▶ Page text
○ ○ ○
Only in Madrid can you stroll through the lovely Retiro Park and enjoy the jugglers and mimes, treat yourself to "tapas" while taking in the exquisite design of the old Plaza Mayor, or view the paintings of Goya, Velasquez, and El Greco at the Prado Museum. Also Madrid's fabulous public transportation system makes exploring this exciting city easy!

Madrid truly lives up to its title as the city that never sleeps. Night-owls delight in Madrid as you are expected to eat and dance the night away, whether you're twenty years old or fifty years old. There is always something to do in Madrid no matter what time it is.


The Rastro is a must-do in Madrid. It is a huge flea market held every Sunday from 8 am to about 2 pm. It is in Old Madrid near the Latino metro stop. You can get anything at Rastro - scarves, earrings, sunglasses, shirts, Levi's, shoes and leather goods, books, household items and even army- issued goods, among a myriad of other things. You must be very careful to watch out for pickpockets! El Rastro is notorious for this type of petty theft. Do NOT carry large amounts of cash or any valuables on you when you go to el Rastro.

Grocery stores are a bit different in Spain. You will notice that though they can be like local grocery stores in the U.S., the variety of choice is different. For example, in the U.S. there are numerous brands and styles of canned tomatoes, whereas in Spain, you may notice that there are only two brand and three styles of canned tomatoes. While shopping for fruit in Spain, only touch the fruit with the plastic gloves provided. Do not handle the fruit with your hands. You may not always be able to use a credit card at the grocery store if you are not spending the minimum amount. Be prepared to have cash and in small denominations. And don't forget, grocery stores are almost always closed on Sundays. Some common grocery stores are Mercadona, Dia, and Carrefour. Undoubtedly you will find your own store close to you.
○ ○ ○
▶ Supplied material
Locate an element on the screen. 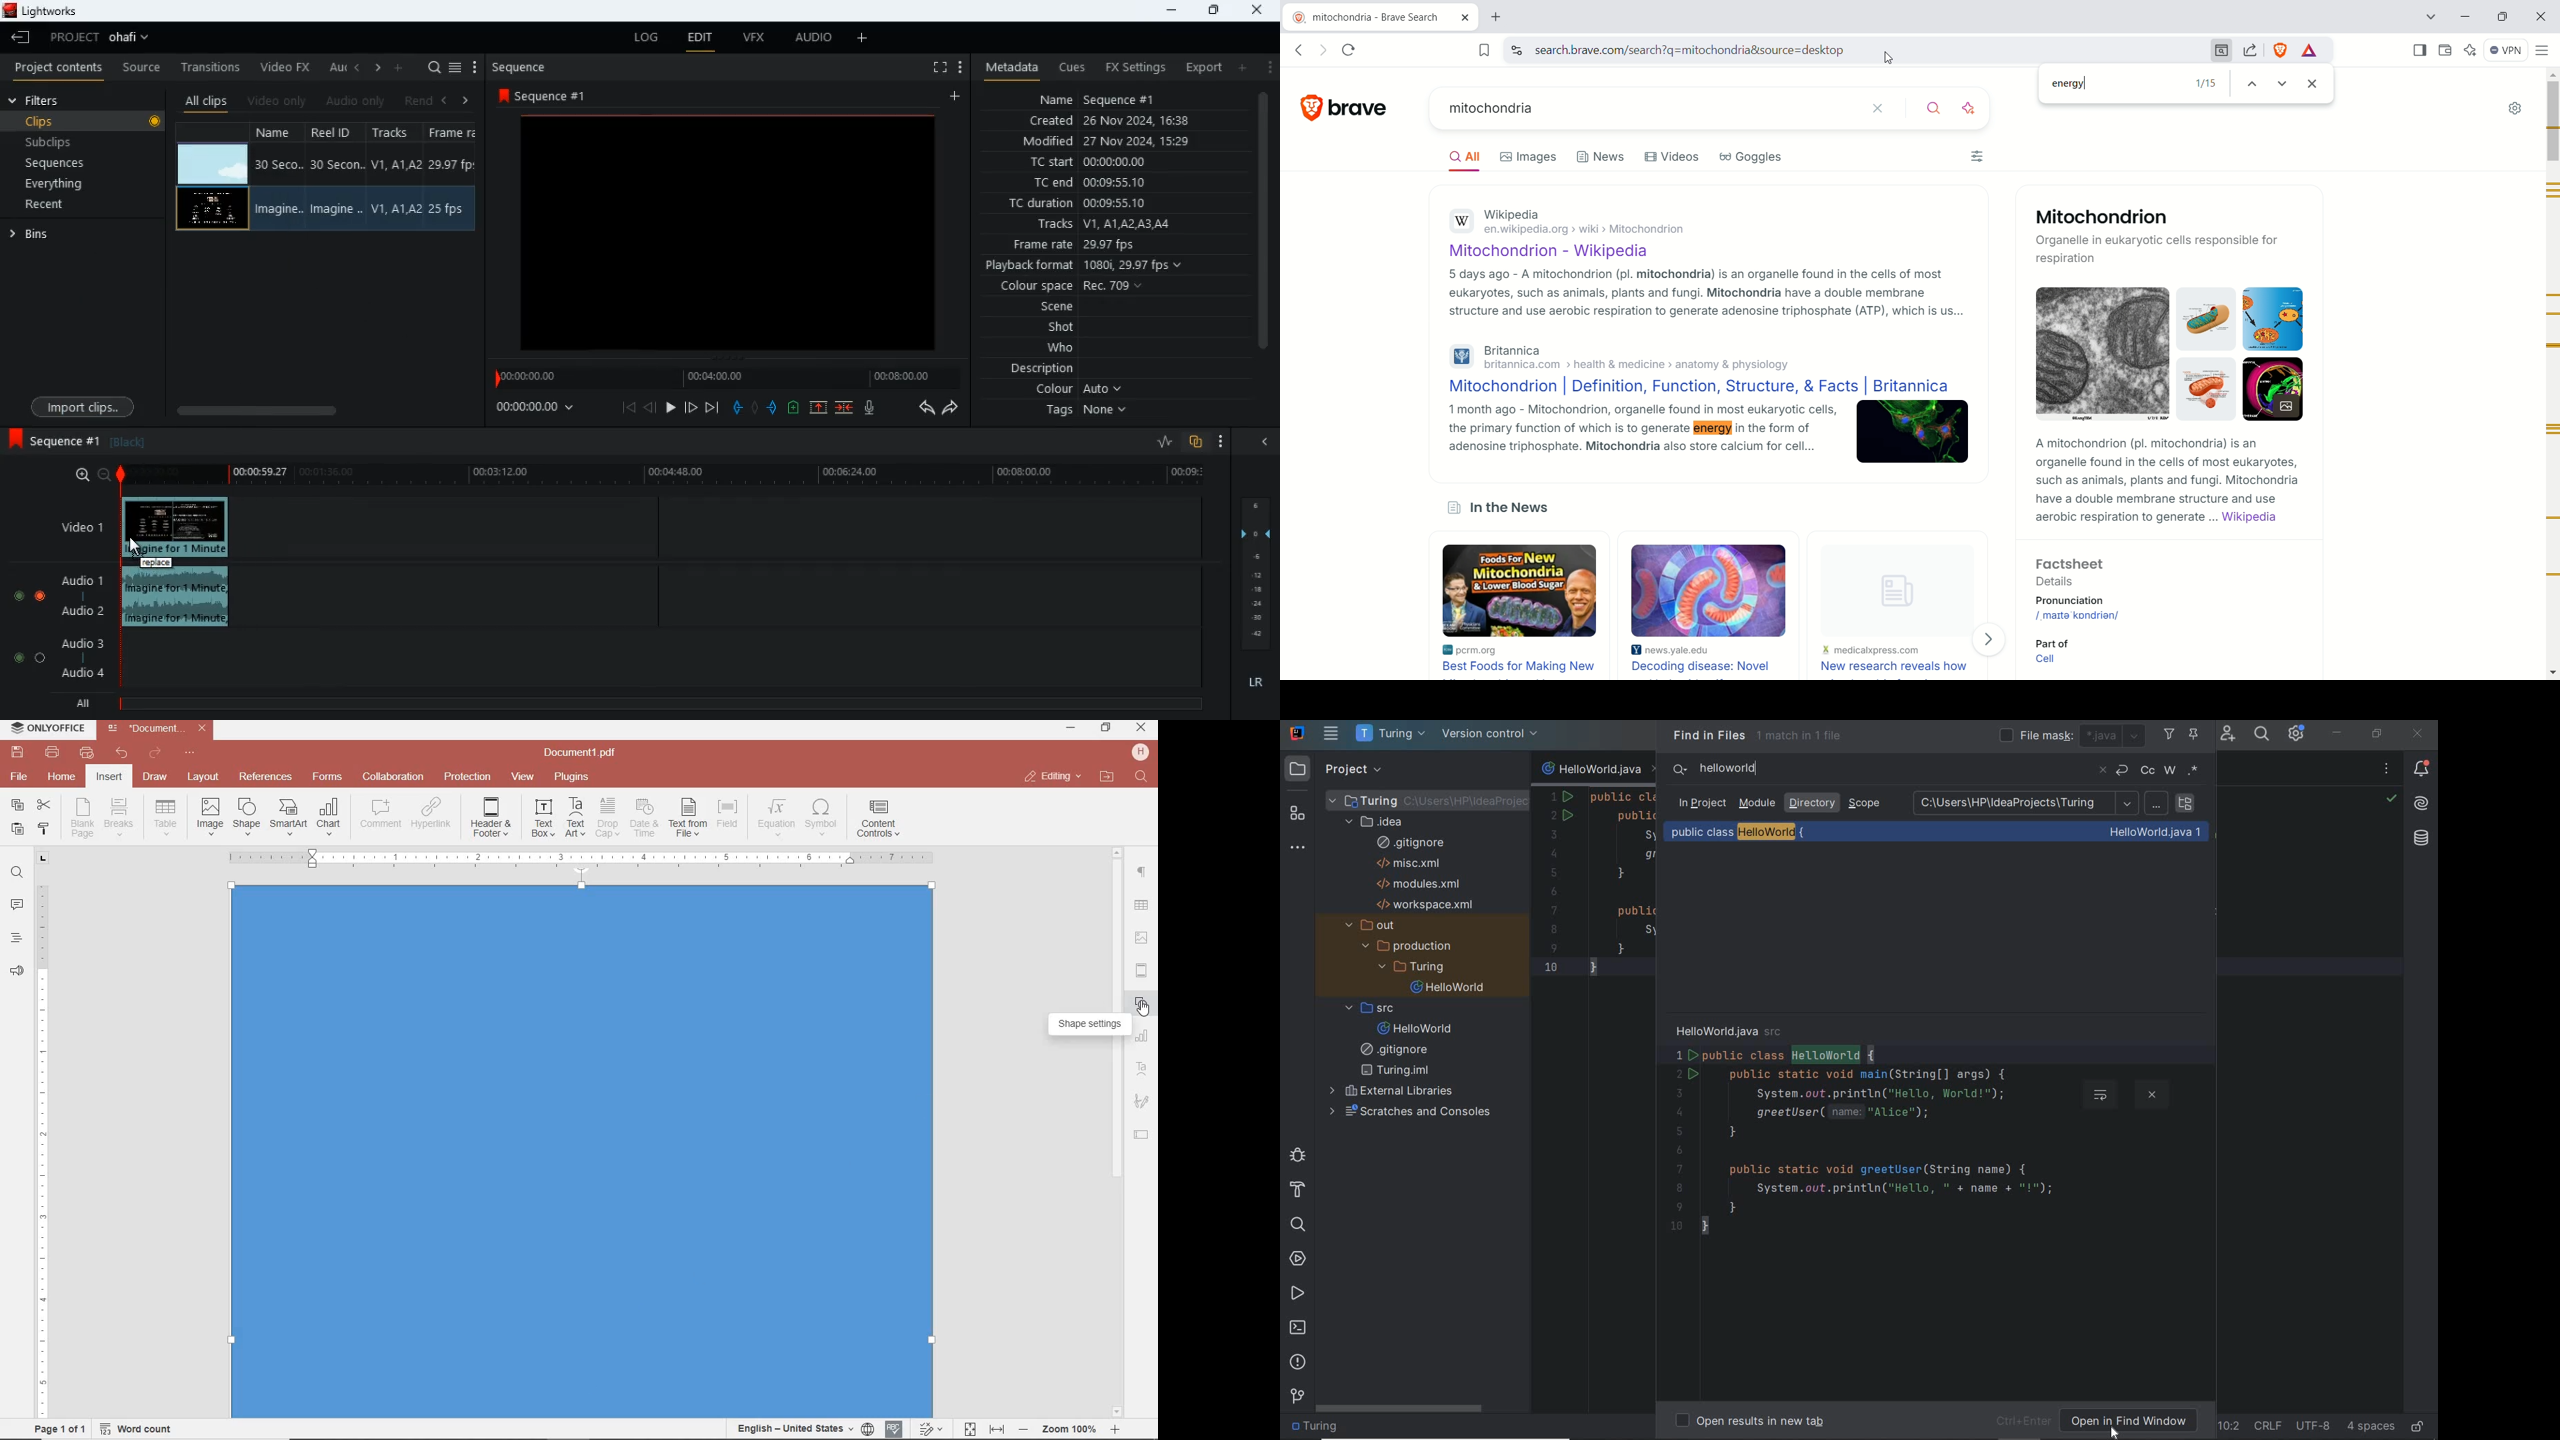 The width and height of the screenshot is (2576, 1456). log is located at coordinates (642, 38).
○ ○ ○
▶ Task brief
Turn the paragraph of the Madrid page text that begins "The Rastro is a must-do" into a short bulleted list that keeps its main facts.

▶ Correct result
- A huge flea market and a must-do in Madrid
- Held every Sunday from 8 am to about 2 pm
- Located in Old Madrid, near the Latino metro stop
- Sells almost anything: scarves, earrings, sunglasses, shirts, Levi's, shoes and leather goods, books, household items, army-issued goods and much more
- Notorious for pickpockets, so don't carry large amounts of cash or any valuables